Sarah Schear '12

An anthropology major and premedical student, Sarah Schear '12 of Bethesda, MD has been awarded the Thomas H. Wyman 1951 Medal. Sarah wrote her senior thesis on transformations in kinship and activism related to the falling female-to-male child sex ratio in parts of North India. Sarah’s thesis project grew out of her interest in medical anthropology and global feminisms (which developed at Amherst), as well as her study abroad year in Varanasi, India. For the 2010-2011 academic year, Sarah lived in Varanasi where she studied Hindi language and Kathak Dance, and examined the work of social programs for children with disabilities in the city. Sarah will continue her thesis research next year as a Fulbright Fellow in India.

In her Fulbright application, Schear explains that she hopes to contribute something which she believes is “notably lacking” to existing demographic and anthropological literature on sex-selective abortion in India: “fieldwork rooted in particular contexts and privileging the views and experiences of families" and of workers in local NGOs (non-governmental organizations) focused on women's empowerment. Her project will examine the impact of specific women's empowerment programs on the perceived value of daughters, and on their health and survival in their families and communities.

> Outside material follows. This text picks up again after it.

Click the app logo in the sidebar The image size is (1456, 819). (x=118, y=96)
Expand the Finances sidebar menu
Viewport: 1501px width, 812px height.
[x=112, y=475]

Professor Ranjana Sheel, who observed Schear during her time in Varanasi, praises her “penchant for details and hard work” which she believes will allow her to “be successful in meeting her objectives and bringing forth much-needed facts.” Beside her previous experience in India, Sarah has worked in China and visited Norway, Vietnam, Cambodia and Thailand.

While at Amherst, Sarah was a leader in the Amherst College Public Health Collaborative, an organization that connects Amherst College students, faculty, and alumni with local and global public health organizations and practitioners who are working to address health disparities in the Pioneer Valley and beyond. For two years, she served as a volunteer EMT with Amherst’s Emergency Medical Services.

An avid dancer, Sarah performed in a number of student-choreographed shows at Amherst, and in a 2009 piece by Israeli choreographer and visiting artist Idan Cohen, supported by the Five College Dance Department. She also sang in the Choral Society and served as Vice President of the Women's Chorus. Miss Schear  is shown on you your right dancing in the photo above.

Ultimately, Sarah plans to earn a joint degree in medicine and public health before becoming a pediatrician or family practitioner, and working to address health disparities linked to social inequalities in the United States and India.

Sarah says that she is honored to have received such a meaningful award. Miss Schear expresses her gratitude for the many academic and personal opportunities Amherst has afforded her, as well as the unfaltering support of her mentors and peers at Amherst College.